The forward direction is fairly straightforward. The reverse direction (i.e. showing each $\ell_g$ is a homeomorphism) is proving more difficult, and I am starting to wonder if it is even true. We know that each $\ell_g$ is a bijection, and continuity of $\ell_g^{-1}$ follows from continuity of $\ell_g$ for all $g\in G$ by $\ell_g^{-1}$ = $\ell_{g^{-1}}$.  The trouble is that it seems very difficult to extract information about a particular $\ell_g$ from the continuity of $\phi$. In particular, if $U$ is open in $X$, we can write
$$\phi^{-1}(U) = \bigcup_{g\in G}\{g\}\times\ell_g^{-1}(U) = \bigcup_{g\in G}\{g\}\times\ell_{g^{-1}}(U) $$
but I see no clear way to move from this to the fact that $\ell_{g^{-1}}(U)$ is open in $U$, which would complete the proof. Any help getting unstuck (or a counterexample) would be appreciated!

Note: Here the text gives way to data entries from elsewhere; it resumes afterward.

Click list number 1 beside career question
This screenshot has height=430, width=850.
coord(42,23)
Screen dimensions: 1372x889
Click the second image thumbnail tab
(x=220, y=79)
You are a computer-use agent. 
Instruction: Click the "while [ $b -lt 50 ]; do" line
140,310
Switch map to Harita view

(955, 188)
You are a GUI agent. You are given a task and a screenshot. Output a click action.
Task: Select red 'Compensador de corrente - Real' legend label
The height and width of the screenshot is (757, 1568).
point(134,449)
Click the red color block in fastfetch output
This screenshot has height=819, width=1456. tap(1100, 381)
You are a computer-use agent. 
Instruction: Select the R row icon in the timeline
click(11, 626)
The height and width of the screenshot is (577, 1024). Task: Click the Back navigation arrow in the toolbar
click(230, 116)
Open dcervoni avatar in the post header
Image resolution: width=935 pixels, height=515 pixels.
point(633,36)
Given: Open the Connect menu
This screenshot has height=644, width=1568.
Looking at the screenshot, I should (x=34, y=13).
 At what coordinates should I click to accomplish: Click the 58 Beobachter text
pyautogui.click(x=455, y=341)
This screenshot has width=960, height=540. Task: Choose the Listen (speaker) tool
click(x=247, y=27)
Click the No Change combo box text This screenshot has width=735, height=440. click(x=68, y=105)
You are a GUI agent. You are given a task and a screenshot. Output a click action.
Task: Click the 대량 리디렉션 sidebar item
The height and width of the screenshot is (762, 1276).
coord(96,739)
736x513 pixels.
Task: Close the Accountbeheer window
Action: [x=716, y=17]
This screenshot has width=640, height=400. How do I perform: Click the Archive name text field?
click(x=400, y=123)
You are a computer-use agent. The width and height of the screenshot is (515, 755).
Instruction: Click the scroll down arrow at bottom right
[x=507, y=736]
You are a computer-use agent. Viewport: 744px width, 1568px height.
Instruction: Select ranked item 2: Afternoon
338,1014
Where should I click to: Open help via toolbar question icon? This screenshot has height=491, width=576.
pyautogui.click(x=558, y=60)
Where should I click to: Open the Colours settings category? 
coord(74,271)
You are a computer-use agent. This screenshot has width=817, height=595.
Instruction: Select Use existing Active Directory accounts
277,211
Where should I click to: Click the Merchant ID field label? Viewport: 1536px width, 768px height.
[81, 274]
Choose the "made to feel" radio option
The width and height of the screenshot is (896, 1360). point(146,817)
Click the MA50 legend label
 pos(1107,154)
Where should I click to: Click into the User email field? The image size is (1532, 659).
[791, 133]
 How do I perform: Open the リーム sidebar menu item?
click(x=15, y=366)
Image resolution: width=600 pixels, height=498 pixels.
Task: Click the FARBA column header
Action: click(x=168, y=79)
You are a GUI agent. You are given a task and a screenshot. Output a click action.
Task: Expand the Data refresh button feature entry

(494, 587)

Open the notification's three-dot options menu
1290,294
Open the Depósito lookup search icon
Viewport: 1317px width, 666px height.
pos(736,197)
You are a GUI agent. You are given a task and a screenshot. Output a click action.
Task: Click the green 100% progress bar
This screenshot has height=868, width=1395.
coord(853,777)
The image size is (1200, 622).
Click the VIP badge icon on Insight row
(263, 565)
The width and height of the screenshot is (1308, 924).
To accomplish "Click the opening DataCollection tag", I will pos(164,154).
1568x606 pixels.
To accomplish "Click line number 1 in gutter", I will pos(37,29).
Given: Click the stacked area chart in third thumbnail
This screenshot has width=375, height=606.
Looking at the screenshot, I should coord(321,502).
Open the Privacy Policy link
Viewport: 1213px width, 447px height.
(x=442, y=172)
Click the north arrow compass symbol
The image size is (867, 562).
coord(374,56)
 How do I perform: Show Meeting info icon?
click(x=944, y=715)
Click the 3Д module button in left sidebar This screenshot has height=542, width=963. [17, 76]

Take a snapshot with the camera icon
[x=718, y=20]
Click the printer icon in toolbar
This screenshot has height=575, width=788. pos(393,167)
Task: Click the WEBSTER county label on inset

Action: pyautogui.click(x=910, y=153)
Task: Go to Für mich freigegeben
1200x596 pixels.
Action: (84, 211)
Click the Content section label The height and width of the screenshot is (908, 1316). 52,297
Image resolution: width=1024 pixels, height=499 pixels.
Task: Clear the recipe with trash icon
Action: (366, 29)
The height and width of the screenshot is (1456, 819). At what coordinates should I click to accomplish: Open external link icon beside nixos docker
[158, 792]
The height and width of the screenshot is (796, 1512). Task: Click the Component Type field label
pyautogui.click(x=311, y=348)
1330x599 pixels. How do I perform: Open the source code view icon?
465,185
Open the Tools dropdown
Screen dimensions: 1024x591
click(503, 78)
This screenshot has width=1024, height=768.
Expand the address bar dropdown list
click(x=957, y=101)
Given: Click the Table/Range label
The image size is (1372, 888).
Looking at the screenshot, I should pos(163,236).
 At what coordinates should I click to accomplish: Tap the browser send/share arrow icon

 A: I would be very surprised if each $\ell_g: X \rightarrow X$ being a homeomorphism implies that $\phi: G \times X \rightarrow X$ is continuous.  It seems almost certainly false to me, so I would be curious to see your proof of this.
Anyway, to prove that the continuity of $G \times X \rightarrow X$ implies that each $\ell_g: X \rightarrow X$ is a homeomorphism.  Having fixed $g$, it is clear that the map $\ell_g$ is continuous, since it is a composition of continuous maps
$$X \rightarrow \{g\} \times X \rightarrow G \times X \xrightarrow{\phi} X$$
$$x \mapsto (g,x) \mapsto (g,x) \mapsto g.x.$$
Indeed, the first map is a homeomorphism, the second map is an inclusion of a subspace into a larger space, and the third map you assumed was continuous.
For the same reason, $\ell_{g^{-1}}$ is continuous and it along with $\ell_g$ is a homeomorphism since $\ell_g \circ \ell_{g^{-1}}$ is the identity function on $X$.
A: In order to prove that $\phi$ is continuous, what has to be proved is that $\phi^{-1}(U)$ is open in $G \times X$ for each open subset $U \subset X$.
For each $g \in G$, the subset $\{g\}$ is open in the discrete topology on $G$.
Also, knowing that $\ell_{g^{-1}} : X \to X$ is continuous, it follows that the subset $\ell_{g^{-1}}(U)$ is open in $X$.
The set $\{g\} \times \ell_{g^{-1}}(U)$ is therefore open in the product topology on $G \times X$.
And since the union of open sets is open, it follows that $\bigcup_{g \in G} \{g\} \times \ell_{g^{-1}}(U)$ is open in $G \times X$. This proves that $\phi$ is continuous.